[Dataset entries]
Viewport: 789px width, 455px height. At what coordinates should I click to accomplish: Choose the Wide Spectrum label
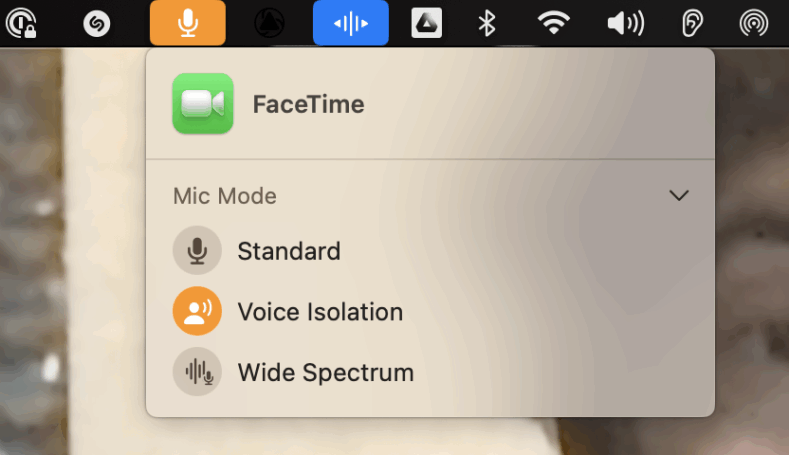(326, 372)
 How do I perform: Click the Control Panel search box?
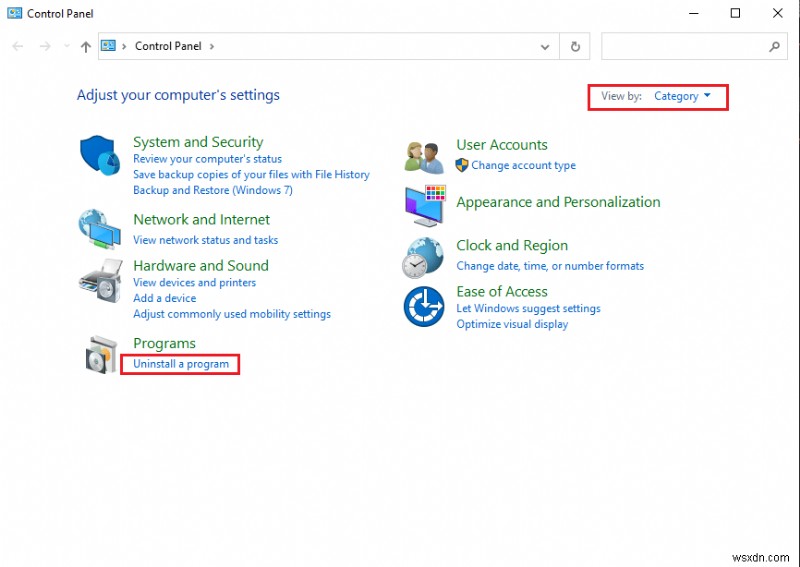click(684, 46)
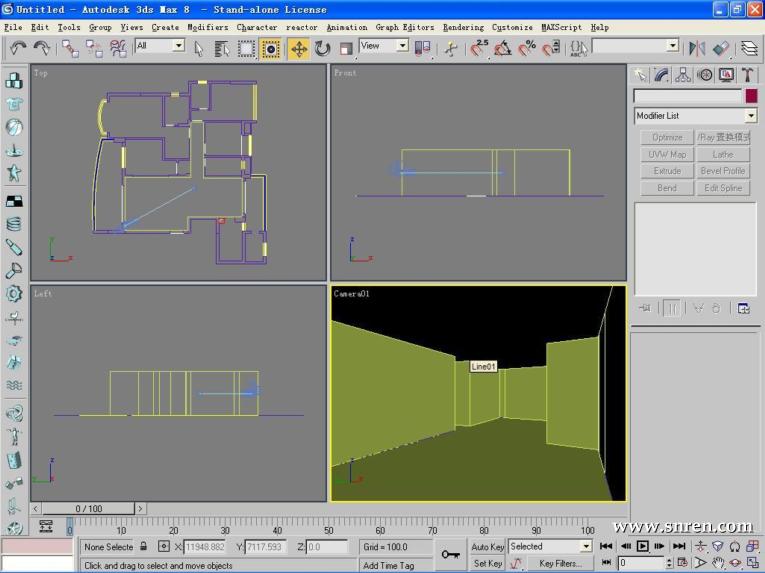Open the Hierarchy command panel tab
The width and height of the screenshot is (765, 573).
click(x=683, y=75)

▸ **Task description**
Copy every record exactly; no pictures.

▸ **Result**
Viewport: 789px width, 455px height. At what coordinates should I click to accomplish: Choose the Wide Spectrum label
(326, 372)
 How do I perform: Click the Control Panel search box?
click(684, 46)
Open the Hierarchy command panel tab
The width and height of the screenshot is (765, 573).
click(x=683, y=75)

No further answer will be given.